Our back room which has a fireplace in it to cook on, as well as being used for a hugh dog house for our Mutts started smelling like something dead a couple days ago.  I pulled all the furniture out, looked under them pulled out the fridge, nothing.  Never thought about the fireplace which has wooden doors.  The Wife thought of it and asked me to open the doors, as she wasn't going to.  Sure enough, a dead squirrel.  He must have fell down the chimney and couldn't climb out.


----------



## JeremyB (Sep 4, 2011)

no I haven't see anything. We just had a new critter proof cap put on the furnace vent in the winter. Its just in the one room.


----------



## JeremyB (Sep 4, 2011)

well Im baffled, we could smell that smell in the other bedroom down the hall also. It all started the other day when the humidity went way up close to 105f. Would there be a odor coming from the hardwood floor? or the underlaying from it? Like I said there is no odor from the attic.

Im stumped

Would basement humidity rising up cause this at all?


----------



## inspectorD (Sep 5, 2011)

I hate to do this... but does it smell like a dead carcass you drive by on the road, or does it smell like a musty moldy odor kind of like a bathroom.

If it has that bathroomy, musty smell, it could be mold. If you have a leak on the outside somewhere and the humidity levels go up, it gives it a reason to grow.

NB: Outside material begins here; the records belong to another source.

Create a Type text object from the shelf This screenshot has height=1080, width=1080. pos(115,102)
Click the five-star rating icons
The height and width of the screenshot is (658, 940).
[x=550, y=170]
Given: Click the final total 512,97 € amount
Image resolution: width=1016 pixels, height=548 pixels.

Shine a flashlight down the wall while you hold it against it. You will see all the ripples in the walls from your sheetrockers job, and if you see anything fuzzy, you have a problem with mold. 

Otherwise, I'm guessin dead mouse, happens all the time.


----------



## JeremyB (Sep 5, 2011)

Hi Guys

Back with a update.

The smell is completely gone..... Soon as the colder weather came today and we aired out the house the smell left. I had to go out this afternoon and closed all the windows and when I arrived I could smell nothing. Weird huh.


----------



## mrrobinson (Sep 5, 2011)

that is very weird. obviously something about the humidity makes the smell come in. hope you figure that out


----------



## Womandoingmansjob (Sep 14, 2011)

There are a lot of smells that come and go with humidity and being aired out.  Hopefully you figure out what it is, so it does not smell every time the house gets humid.  When in doubt, open up the windows!


----------



## MikeStan (Oct 8, 2011)

In my experience, weird musty odors that show up in humid conditions but go away with a good airing out are caused by (ugh) mold. 

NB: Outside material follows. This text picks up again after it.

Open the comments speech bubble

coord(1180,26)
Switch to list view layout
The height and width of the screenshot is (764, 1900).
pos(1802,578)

Before you freak out, there's lots of different kinds of mold, 99.99% are not toxic (merely irritating), all houses have a little of one sort or another, and most of it can't be seen easily.

If it comes back, try to isolate the specific area that the odor is emanating from. Mold likes porous surfaces like wallpaper or wood or carpeting best, but can hide anywhere.  Try spraying the area with some enzymes, they will seep in and kill the spores dead so they don't re-bloom. 

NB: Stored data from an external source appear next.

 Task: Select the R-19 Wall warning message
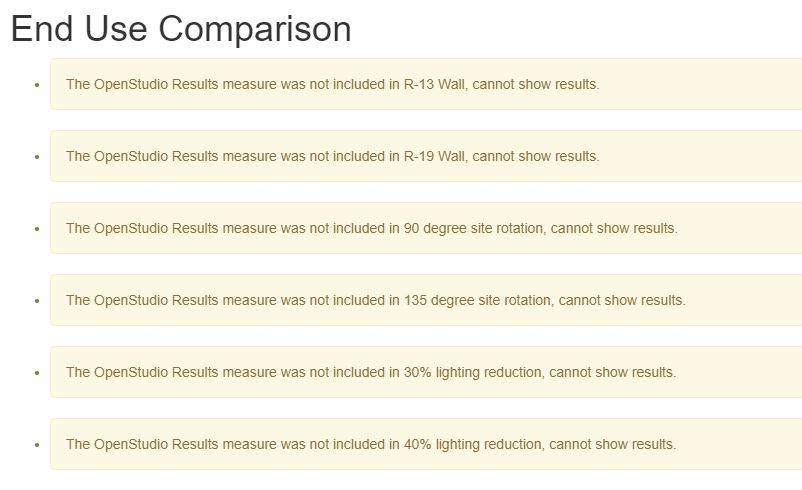coord(426,156)
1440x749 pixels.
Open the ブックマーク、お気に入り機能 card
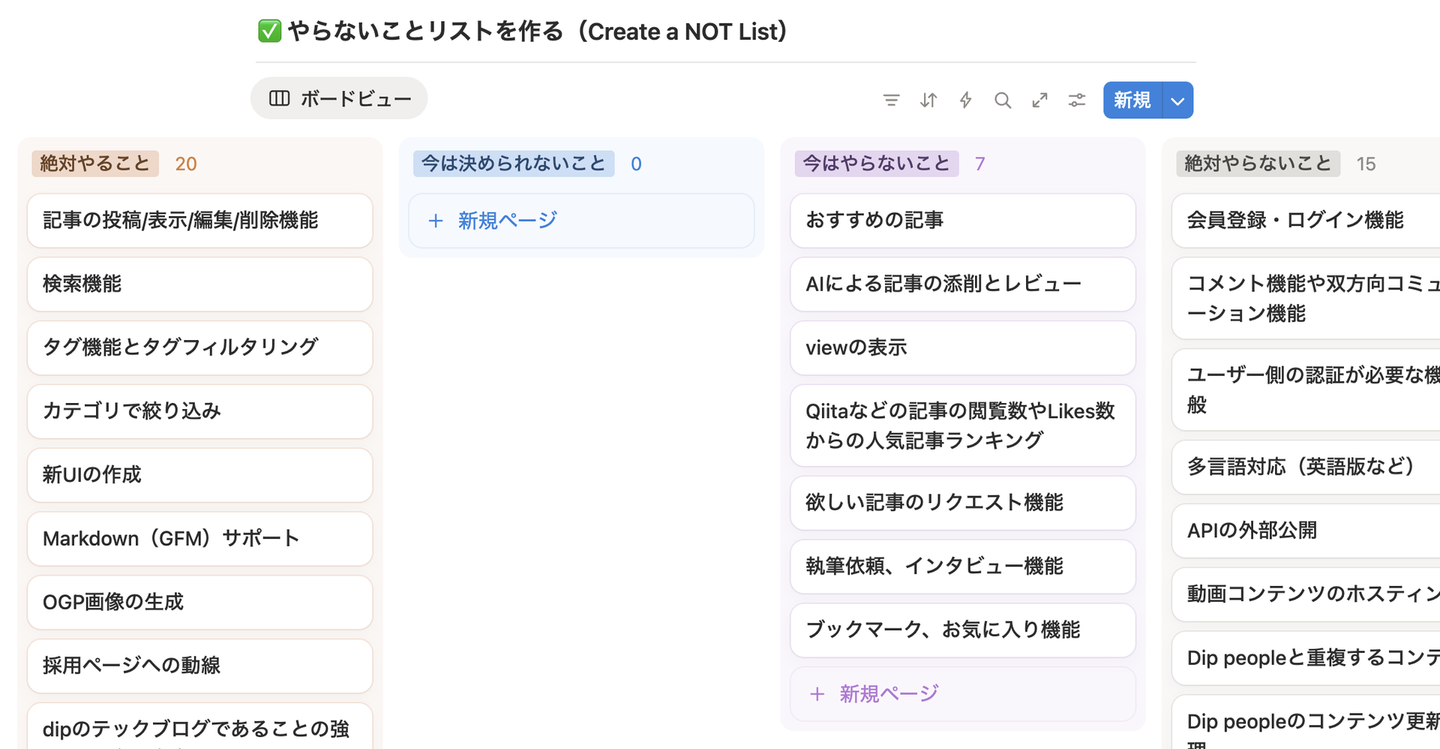[x=962, y=630]
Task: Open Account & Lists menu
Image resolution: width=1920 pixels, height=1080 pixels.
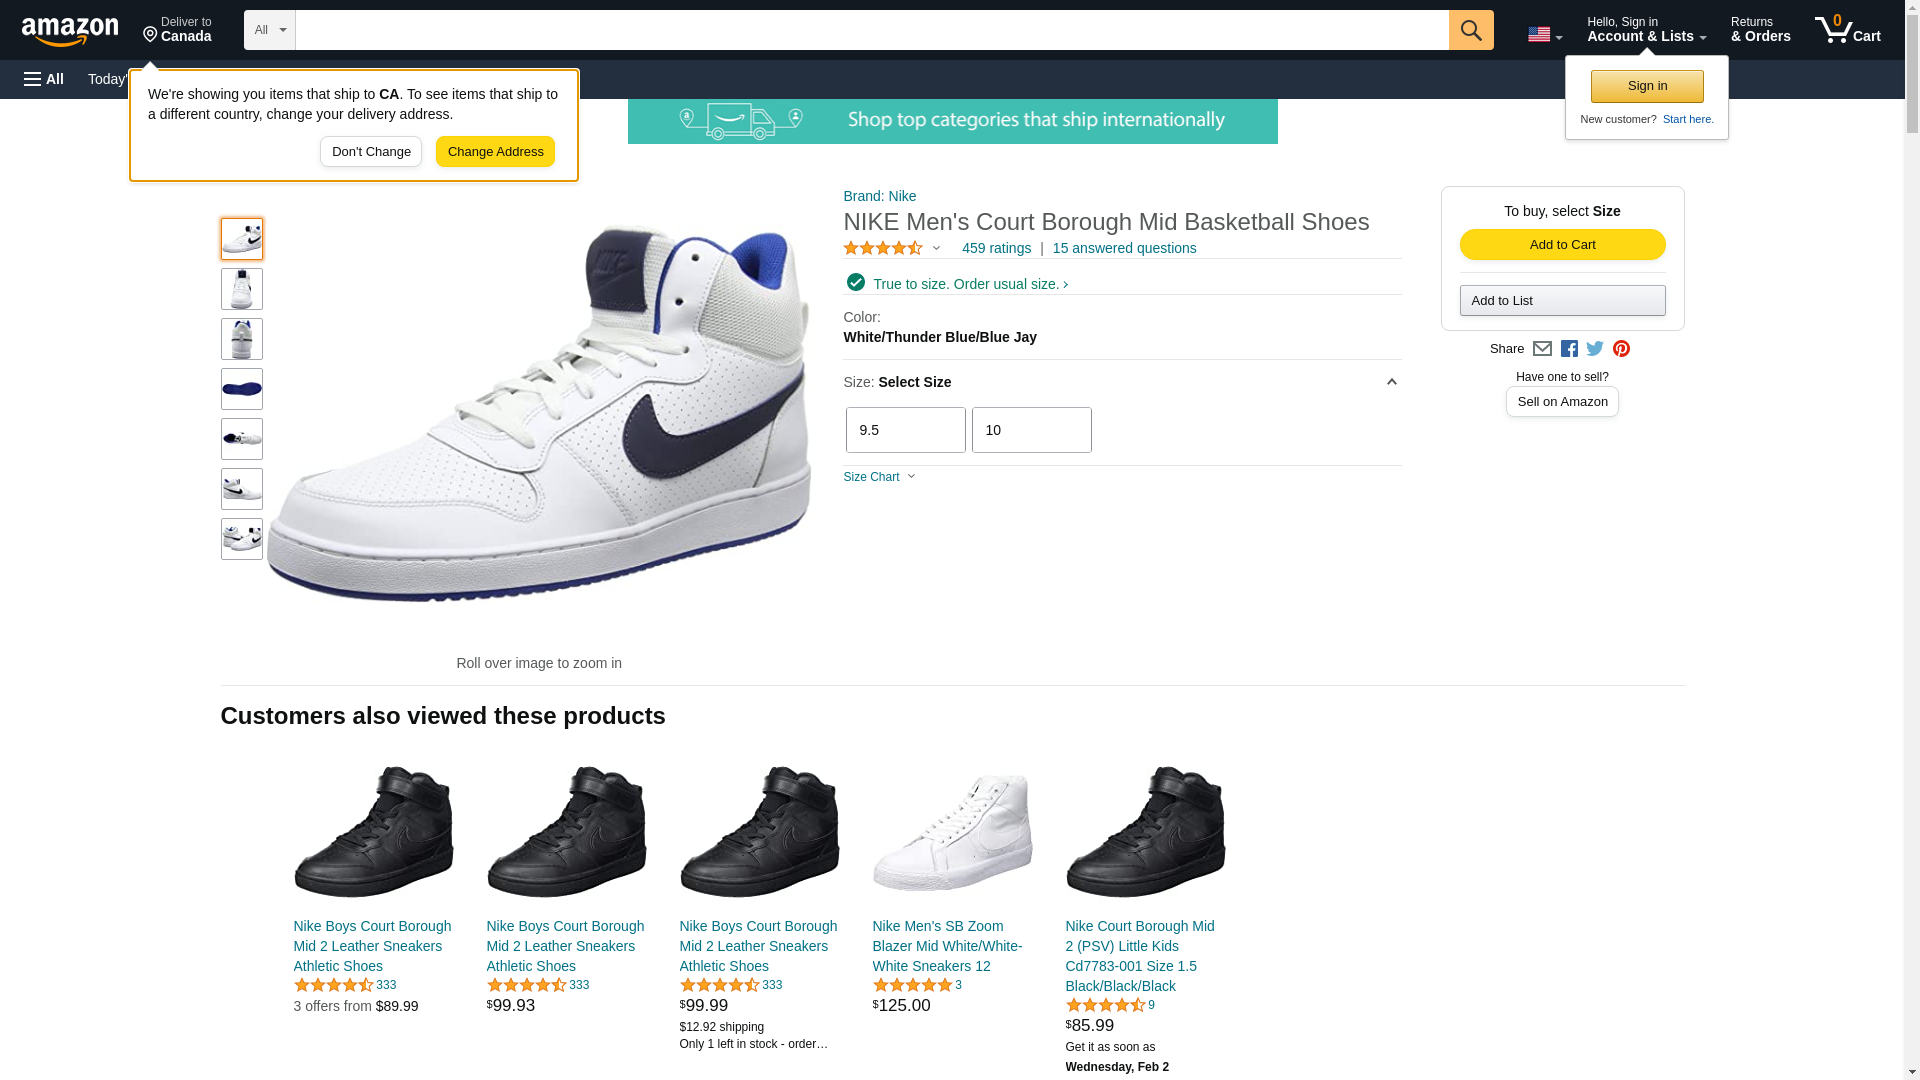Action: point(1646,30)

The absolute best enzyme spray, in my opinion, is this stuff they sell for pet odors and skunk odor removal called "Nature's Miracle". A lot of pet stores carry it, and if you can't find it locally you can get it cheap from Amazon.

Mike


----------



## SnellExperts (Oct 9, 2011)

I was just about to ask if it was mold. I could see humidity affecting the odor because the additional moisture in the air would probably cause the mold growth to explode temporarily. You can get a mold inspection for usually pretty cheap, and they can do scans to find out for sure. Have you had any recent water damage?


----------